Which is a burble, mainly because I don't remember it ever occurring to me that fan and pro were mutually exclusive states or conditions. Nor does it now. They are quantum states. You can move between them, you can be both at the same time, even after they open the box...

#176 ::: Clifton Royston ::: (view all by) ::: March 30, 2007, 06:24 PM:

Nix @ 157: Hah, you haven't lived the FOSS wars until you've seen RMS show up on one of the OpenBSD mailing lists to complain about characterization of the GPL, and Theo address him with the words "Get thee behind me, Satan!" It was rather memorable.

#177 ::: Bruce Cohen, SpeakerToManagers ::: (view all by) ::: March 30, 2007, 07:29 PM:

Clifton @ 176

The only time I say RMS* in person was around 1985 or so. He gave a talk about Gnu which was sprinkled with phrases that made me hark back to my student days, when I played at socialist rhetoric. I've used Gnu software a lot since then, but I've never been able to get over thinking of him as a wild-eyed radical.

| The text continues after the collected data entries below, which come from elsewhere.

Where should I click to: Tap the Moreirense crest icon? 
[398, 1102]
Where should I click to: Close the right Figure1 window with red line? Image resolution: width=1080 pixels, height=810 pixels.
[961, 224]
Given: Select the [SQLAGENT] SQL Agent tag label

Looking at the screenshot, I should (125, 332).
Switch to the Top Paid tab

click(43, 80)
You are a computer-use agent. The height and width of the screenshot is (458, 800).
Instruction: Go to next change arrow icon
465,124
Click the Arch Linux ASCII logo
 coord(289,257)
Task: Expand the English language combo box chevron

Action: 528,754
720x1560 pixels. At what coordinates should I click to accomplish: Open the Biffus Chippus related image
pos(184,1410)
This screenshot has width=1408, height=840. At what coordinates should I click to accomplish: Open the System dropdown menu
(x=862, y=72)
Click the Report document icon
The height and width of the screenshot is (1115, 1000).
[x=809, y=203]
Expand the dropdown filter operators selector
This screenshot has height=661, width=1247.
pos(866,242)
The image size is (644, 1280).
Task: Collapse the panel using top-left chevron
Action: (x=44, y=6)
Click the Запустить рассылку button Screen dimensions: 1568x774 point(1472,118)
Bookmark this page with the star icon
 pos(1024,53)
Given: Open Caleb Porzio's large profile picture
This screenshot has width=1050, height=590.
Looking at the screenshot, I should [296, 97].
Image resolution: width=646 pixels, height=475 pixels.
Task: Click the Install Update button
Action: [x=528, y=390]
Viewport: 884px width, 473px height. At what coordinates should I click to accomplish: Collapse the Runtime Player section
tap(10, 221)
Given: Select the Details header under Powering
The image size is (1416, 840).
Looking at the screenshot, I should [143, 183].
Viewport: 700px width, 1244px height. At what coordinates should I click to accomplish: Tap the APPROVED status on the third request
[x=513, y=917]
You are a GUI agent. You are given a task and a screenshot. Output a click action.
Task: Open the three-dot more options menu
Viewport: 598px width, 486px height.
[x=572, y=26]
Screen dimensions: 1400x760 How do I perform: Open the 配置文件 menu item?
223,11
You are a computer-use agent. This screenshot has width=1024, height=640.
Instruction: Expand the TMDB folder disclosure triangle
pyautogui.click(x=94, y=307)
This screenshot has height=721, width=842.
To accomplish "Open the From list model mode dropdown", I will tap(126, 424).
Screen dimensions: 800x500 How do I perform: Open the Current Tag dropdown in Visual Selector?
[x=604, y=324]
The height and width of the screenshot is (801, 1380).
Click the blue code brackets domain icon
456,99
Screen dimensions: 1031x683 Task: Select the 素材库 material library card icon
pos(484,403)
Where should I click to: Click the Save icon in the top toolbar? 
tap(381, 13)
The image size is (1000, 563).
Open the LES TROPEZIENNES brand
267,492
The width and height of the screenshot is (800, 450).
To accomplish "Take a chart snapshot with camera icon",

* I can't help it, everytime I see those initials I think "Root Mean Square". Somehow it seems like an insult.

#178 ::: Aidan ::: (view all by) ::: March 30, 2007, 09:39 PM:

Bruce Cohen @ 163: and a tin ear (well, silicon anyway)

Bwahahaha! or perhaps, split the difference, a germanium ear?

#179 ::: Nicole J. LeBoeuf-Little ::: (view all by) ::: March 30, 2007, 10:19 PM:

A non-spoiler way to premise The Prestige (which, btw, I loved, and which gave me good occasion to show off my Superhuman Ability To Be Surprised By Blindingly Obvious Plot Twists):

"So it's Wolverine versus Batman, right? As stage magicians. Oh, and David Bowie plays Tesla."

All credit for that goes to my friend Todd who came with me on my second time to see it.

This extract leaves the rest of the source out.